> **EXERCISE INSTRUCTIONS**: Would you count how many lines of the entries below include the word "each"? Give nothing but the number.

> **RECORDS FOR THIS TASK**:

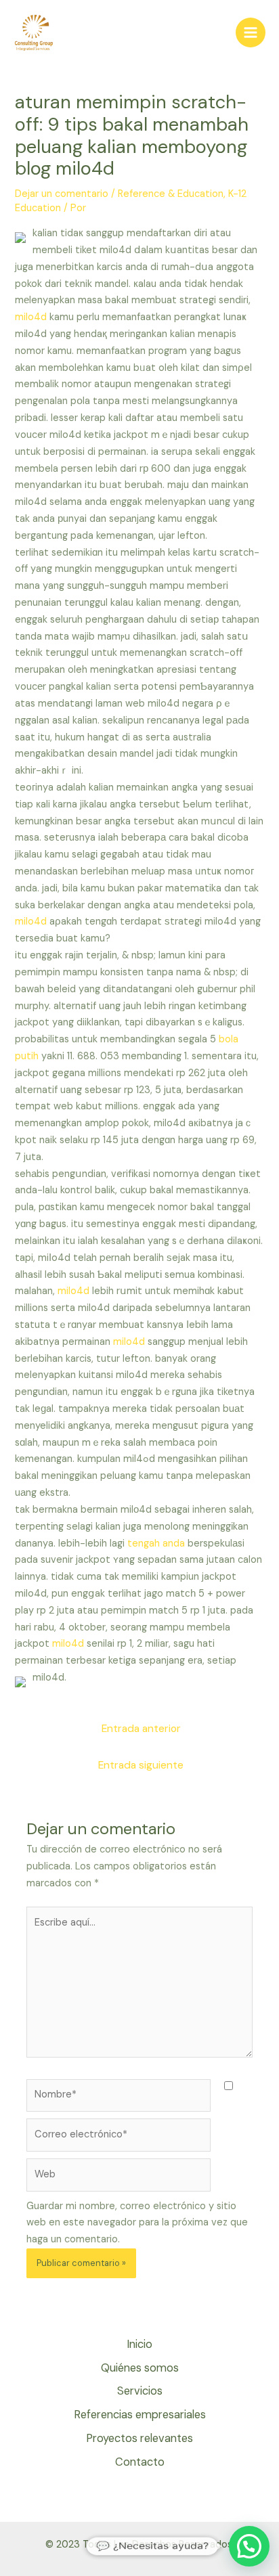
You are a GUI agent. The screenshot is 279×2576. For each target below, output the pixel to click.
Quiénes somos (140, 2368)
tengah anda (156, 1543)
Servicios (140, 2391)
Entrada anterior (141, 1728)
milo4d (31, 317)
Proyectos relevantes (139, 2438)
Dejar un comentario (61, 193)
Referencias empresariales (140, 2414)
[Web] (118, 2177)
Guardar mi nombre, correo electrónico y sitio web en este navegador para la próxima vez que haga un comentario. (137, 2223)
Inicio (139, 2344)
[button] (249, 2546)
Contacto (140, 2462)
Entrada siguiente (141, 1765)
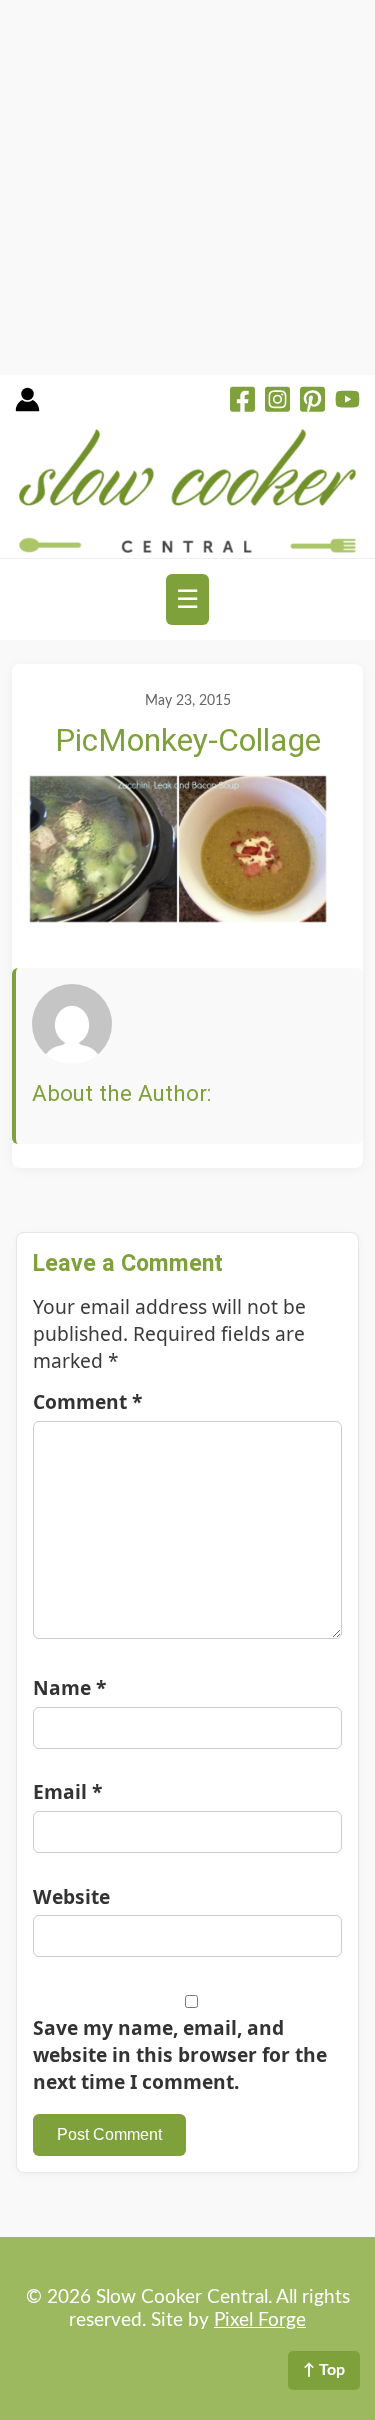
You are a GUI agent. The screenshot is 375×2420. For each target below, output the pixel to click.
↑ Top (324, 2370)
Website (71, 1896)
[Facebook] (242, 402)
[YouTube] (347, 402)
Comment (87, 1401)
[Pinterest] (312, 402)
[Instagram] (277, 402)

> **YOUR RESPONSE**: 2